Thursday, November 10, 2005

Mandated healthcare becomes a real possibility

Did we sell Massachusetts back to the British? Or give it as a welcome present to Prince Charles and Consort Camella? Maybe it was spun off into its own nation, so the Red Sox could finally dominate a league.

There has to be some Ripley’s reason for the silence that prevails as restaurateurs there contend with the industry equivalent of having a guy in a hockey mask ring your doorbell with the blade of a meat cleaver. Between now and next Tuesday, the state legislature will likely enact some major measure to expand healthcare coverage. Actually, two bills have already been passed by either the House or Senate, including one that would levy a 5% to 7% payroll tax on all employers who don’t provide health insurance to employees. The other will require that a new $105 million healthcare outlay be split in a different way. The immediate query might be which one will prevail. But the real question is, Are we seeing the start of mandated healthcare?
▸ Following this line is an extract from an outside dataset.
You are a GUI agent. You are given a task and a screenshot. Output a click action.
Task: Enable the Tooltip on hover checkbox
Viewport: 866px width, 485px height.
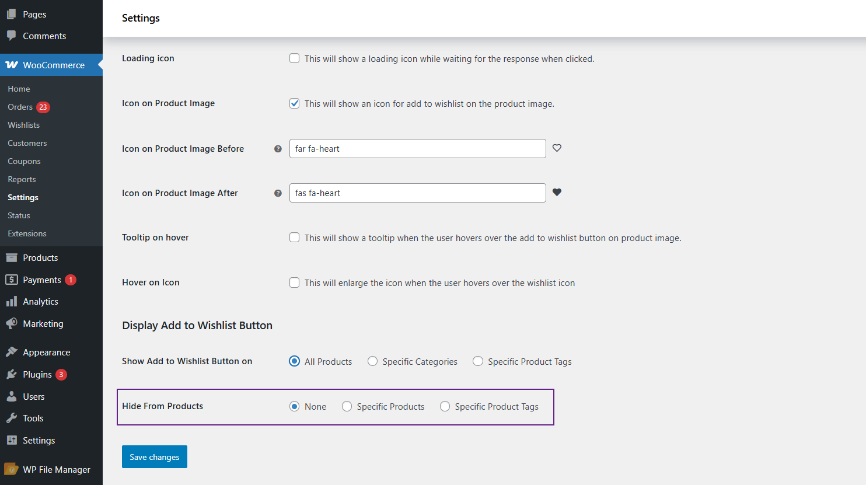(x=295, y=238)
First, the basic facts: Yesterday. Massachusetts’ Senate unanimously approved a bill that would extend the state’s Medicaid program to about half the 500,000 Bay Staters who currently don’t have insurance. The measure was much milder than the industry might have feared. A leading alternative called for billing companies for healthcare expenses incurred by the employees they hadn’t provided with coverage. As a colleague noted, the charge just for Wal-Mart employees, and just in California, is reportedly $30 million annually.

The passage of the Senate bill follows last week’s lopsided approval in the House of the payroll-tax initiative, which would affect any business with more than 10 employees. Now the two measures have to be reconciled. That sometimes fractious process may be particularly pressured this time around because Gov. Mitt Romney has let it be known that he wants a reform bill on his desk before the legislature recesses. Romney is widely expected to be a candidate for the U.S. presidency in 2008, and a healthcare repair measure could snag him national attention.

The governor himself leans toward something more sweeping than what the Senate has OK’d.

The Massachusetts Restaurant Association is of course fighting the payroll tax idea. It had not released any formal comment on the Senate measure as of this writing.

1 comment:

  1. The $30 million-a-year estimate for California Wal-Mart employees is not for health care costs they incur, as stated, but rather for costs borne largely by the state when those uninsured workers end up in emergency rooms at publicly subsidized hospitals or clinics.